Python(2.5) reads an input file FASTER than pure C(Mingw)

N

n00m

Both codes below read the same huge(~35MB) text file.
In the file > 1000000 lines, the length of each line < 99 chars.

Stable result:
Python runs ~0.65s
C : ~0.70s

Any thoughts?


import time
t=time.time()
f=open('D:\\some.txt','r')
z=f.readlines()
f.close()
print len(z)
print time.time()-t
m=input()
print z[m]


#include <cstdio>
#include <cstdlib>
#include <iostream>
#include <ctime>

using namespace std;
char vs[1002000][99];
FILE *fp=fopen("D:\\some.txt","r");

int main() {
int i=0;
while (true) {
if (!fgets(vs,999,fp)) break;
++i;
}
fclose(fp);
cout << i << endl;
cout << clock()/CLOCKS_PER_SEC << endl;

int m;
cin >> m;
cout << vs[m];
system("pause");
return 0;
}
 
C

Carl Banks

Both codes below read the same huge(~35MB) text file.
In the file > 1000000 lines, the length of each line < 99 chars.

Stable result:
Python runs ~0.65s
C : ~0.70s

Any thoughts?

Yes.

Most of the dirty work in the Python example is spent in tight loop
written in C. This is very likely to be faster on Python on Windows
than your "C" example for several reasons:

1. Python is compiled with Microsoft's C compiler, which produces more
optimal code than Mingw.

2. The Python readline() function has been in the library for a long
time and has had time for many developers to optimize it's
performance.

3. Your "pure C" code isn't even C, let alone pure C. It's C++. On
most systems, the C++ iostream libraries have a lot more overhead than
C's stdio.

◆ **INSTRUCTION 1**:
Answer these questions about the forum thread on Python and C file reading, one answer per line, marked like the questions.
(a) About how long does the Python version take to run?
(b) What is the approximate size of the text file both versions read?
(c) According to the reply, which compiler is Python compiled with?
◆ **INSTRUCTION 2**: Rewrite the part of the forum thread on Python and C file reading starting with "Most of the" and going on through "performance.", putting "programmers" in place of "developers".
◆ **INSTRUCTION 3**: Carry on the forum thread about Python reading a file faster than C, starting after its last sentence.

◆ **DATA LINES**:
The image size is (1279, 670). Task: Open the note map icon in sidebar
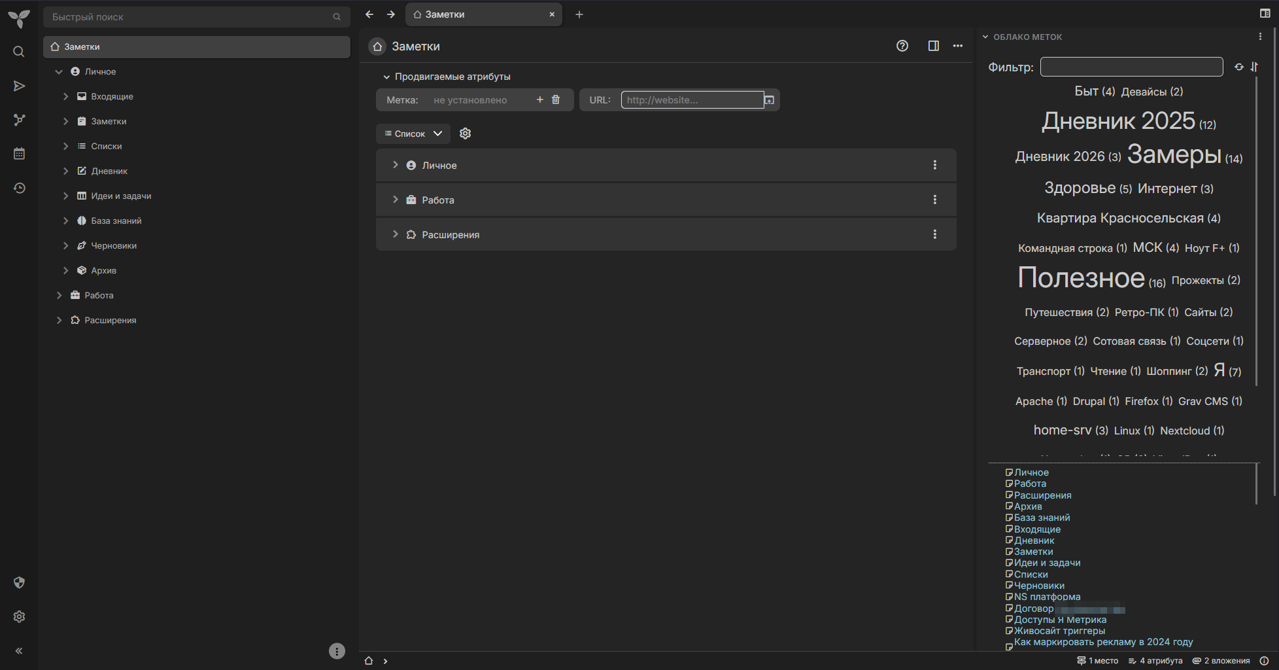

◆ **RESULT 1**:
(a) About 0.65 seconds.
(b) About 35MB.
(c) Microsoft's C compiler.

◆ **RESULT 2**:
Most of the dirty work in the Python example is spent in tight loop
written in C. This is very likely to be faster on Python on Windows
than your "C" example for several reasons:

1. Python is compiled with Microsoft's C compiler, which produces more
optimal code than Mingw.

2. The Python readline() function has been in the library for a long
time and has had time for many programmers to optimize it's
performance.

◆ **RESULT 3**:
And, finally, we must not fail to observe that you measured these
times without startup, which is obviousy much greater for Python. (Of
course, we only need to point this so it's not misunderstood that
you're claiming this Python process will terminate faster than the C++
one.)


So, I must regrettably opine that your example isn't very meaningful.

import time
t=time.time()
f=open('D:\\some.txt','r')
z=f.readlines()
f.close()
print len(z)
print time.time()-t
m=input()
print z[m]

#include <cstdio>
#include <cstdlib>
#include <iostream>
#include <ctime>

using namespace std;
char vs[1002000][99];
FILE *fp=fopen("D:\\some.txt","r");

int main() {
int i=0;
while (true) {
if (!fgets(vs,999,fp)) break;
++i;
}
fclose(fp);
cout << i << endl;
cout << clock()/CLOCKS_PER_SEC << endl;

int m;
cin >> m;
cout << vs[m];
system("pause");
return 0;

}
 
N

n00m

fgets() from C++ iostream library???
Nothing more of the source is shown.